Wolfram Language & System Documentation Center

GatedRecurrentLayer

represents a trainable recurrent layer that takes a sequence of vectors and produces a sequence of vectors each of size n.

GatedRecurrentLayer[n,opts]

includes options for initial weights and other parameters.

Details and Options

GatedRecurrentLayer[n] represents a net that takes an input matrix representing a sequence of vectors and outputs a sequence of the same length.
Each element of the input sequence is a vector of size k, and each element of the output sequence is a vector of size n.
The size k of the input vectors is usually inferred automatically within a NetGraph, NetChain, etc.
The input and output ports of the net represented by GatedRecurrentLayer[n] are:
"Input" a sequence of vectors of size k

"Output" a sequence of vectors of size n
Given an input sequence {x₁,x₂,…,x_T}, a GatedRecurrentLayer outputs a sequence of states {s₁,s₂,…,s_T} using the following recurrence relation, where f is Tanh by default:

	input gate	i_t=LogisticSigmoid[W_ix.x_t+W_is.s_t-1+b_i]
	reset gate	r_t=LogisticSigmoid[W_rx.x_t+W_rs.s_t-1+b_r]
	memory gate	m_t=f[W_mx.x_t+r_t*(W_ms.s_t-1)+b_m]
	state	s_t=(1-i_t)m_t+i_ts_t-1

The above definition of GatedRecurrentLayer is based on the variant described in Chung et al., Empirical Evaluation of Gated Recurrent Neural Networks on Sequence Modeling, 2014.
GatedRecurrentLayer[n] also has a single state port, "State", which is a vector of size n.
Within a NetGraph, a connection of the form src->NetPort[layer,"State"] can be used to provide the initial value of the state for a GatedRecurrentLayer, corresponding to s₀ in the recurrence relation.
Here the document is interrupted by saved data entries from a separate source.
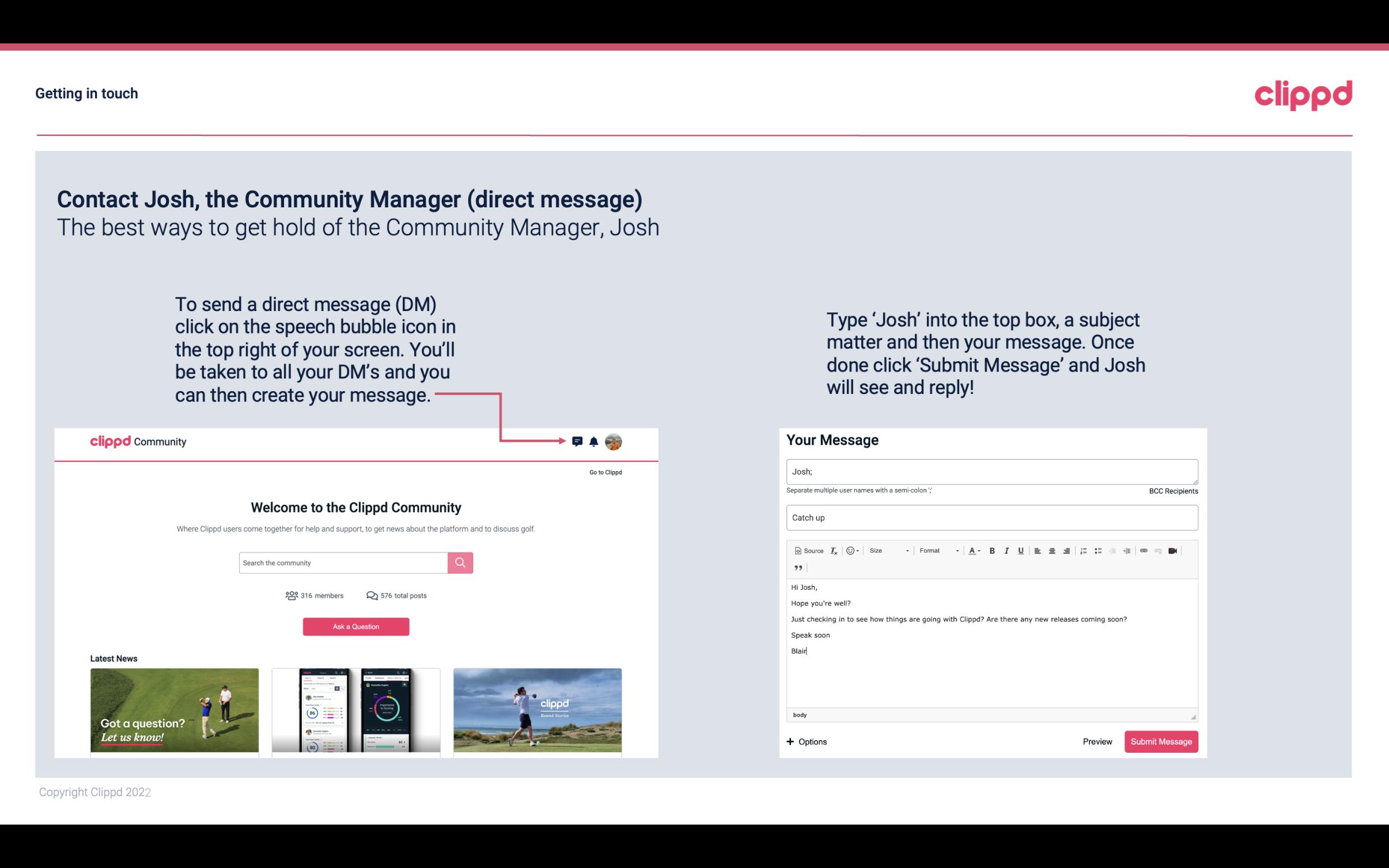Click the user profile avatar icon
The image size is (1389, 868).
point(613,441)
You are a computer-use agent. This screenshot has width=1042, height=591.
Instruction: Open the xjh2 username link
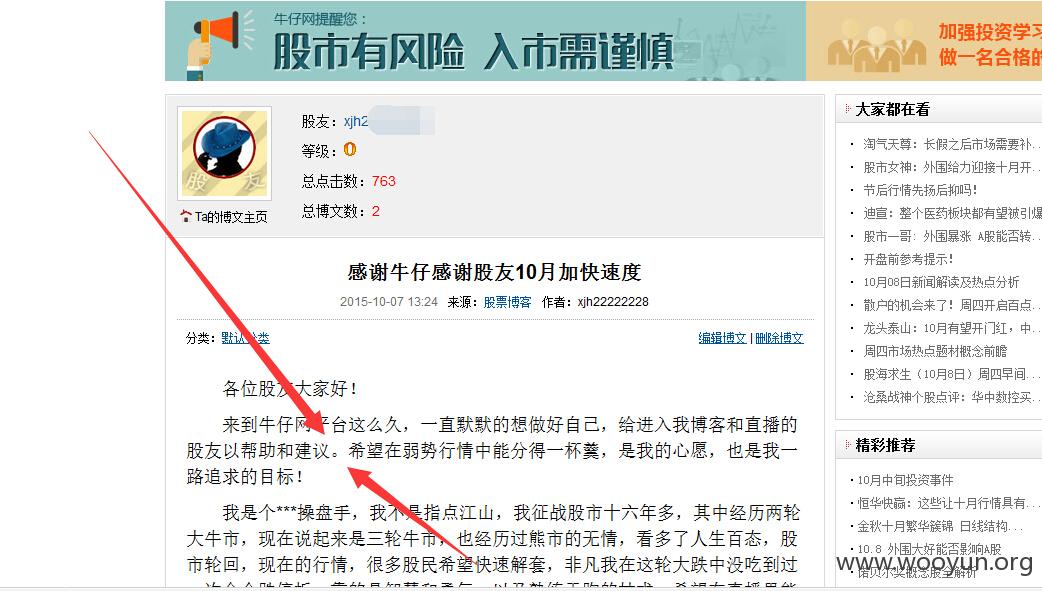tap(356, 121)
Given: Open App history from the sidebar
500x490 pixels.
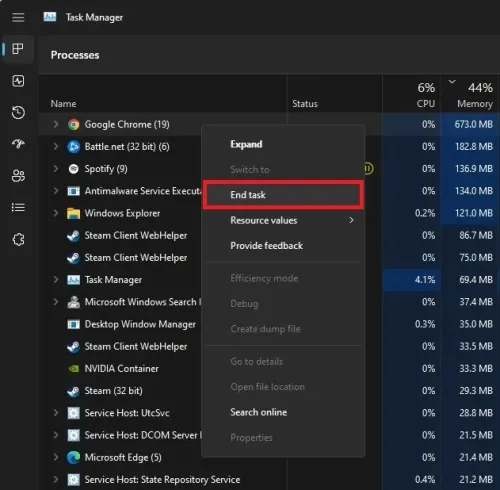Looking at the screenshot, I should click(18, 112).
The default initial value is a zero vector.
Within a NetGraph, a connection of the form NetPort[layer,"State"]->dst can be used to obtain the final value of the state for a GatedRecurrentLayer, corresponding to s_T in the recurrence relation.
NetStateObject can be used to create a net that will remember values for the state of GatedRecurrentLayer that update when the net is applied to inputs.
An initialized GatedRecurrentLayer[…] that operates on vectors of size k contains the following trainable arrays:

"InputGateInputWeights"	W_ix	matrix of size n×k
"InputGateStateWeights"	W_is	matrix of size n×n
"InputGateBiases"	b_i	vector of size n
"ResetGateInputWeights"	W_rx	matrix of size n×k
"ResetGateStateWeights"	W_rs	matrix of size n×n
"ResetGateBiases"	b_r	vector of size n
"MemoryGateInputWeights"	W_mx	matrix of size n×k
"MemoryGateStateWeights"	W_ms	matrix of size n×n
"MemoryGateBiases"	b_m	vector of size n

In GatedRecurrentLayer[n,opts], initial values can be given to the trainable arrays using a rule of the form "array"->value.
The following optional parameters can be included:

"Activation"	"Tanh"	activation function applied to obtain the memory gate output
"Dropout"	None	dropout regularization, in which units are probabilistically set to zero
LearningRateMultipliers	Automatic	learning rate multipliers for trainable arrays

Parameter "Activation" can be set to either "Tanh" or "ReLU".
Specifying "Dropout"->None disables dropout during training.
Specifying "Dropout"->p applies an automatically chosen dropout method with dropout probability p.
Specifying "Dropout"->{"method₁"->p₁,"method₂"->p₂,…} can be used to combine specific methods of dropout with the corresponding dropout probabilities. Possible methods include:

	"VariationalWeights"	dropout applied to the recurrent connections between weight matrices (default)
	"VariationalInput"	dropout applied to the gate contributions from the input, using the same pattern of units at each sequence step
	"VariationalState"	dropout applied to the gate contributions from the previous state, using the same pattern of units at each sequence step
	"StateUpdate"	dropout applied to the state update vector prior to it being added to the previous state, using a different pattern of units at each sequence step

The dropout methods "VariationalInput" and "VariationalState" are based on the Gal et al. 2016 method, while "StateUpdate" is based on the Semeniuta et al. 2016 method and "VariationalWeights" is based on the Merity et al. 2017 method.
GatedRecurrentLayer[n,"Input"->shape] allows the shape of the input to be specified. Possible forms for shape are:

	NetEncoder[…]	encoder producing a sequence of vectors
	{len,k}	sequence of len length-k vectors
	{len,Automatic}	sequence of len vectors whose length is inferred
	{"Varying",k}	varying number of vectors each of length k
	{"Varying",Automatic}	varying number of vectors each of inferred length

When given a NumericArray as input, the output will be a NumericArray.
Options[GatedRecurrentLayer] gives the list of default options to construct the layer. Options[GatedRecurrentLayer[…]] gives the list of default options to evaluate the layer on some data.
Information[GatedRecurrentLayer[…]] gives a report about the layer.
Information[GatedRecurrentLayer[…],prop] gives the value of the property prop of GatedRecurrentLayer[…]. Possible properties are the same as for NetGraph.

Examples

open all close all

Basic Examples (2)

Create a GatedRecurrentLayer that produces a sequence of length-3 vectors:

Wolfram Language code: GatedRecurrentLayer[3]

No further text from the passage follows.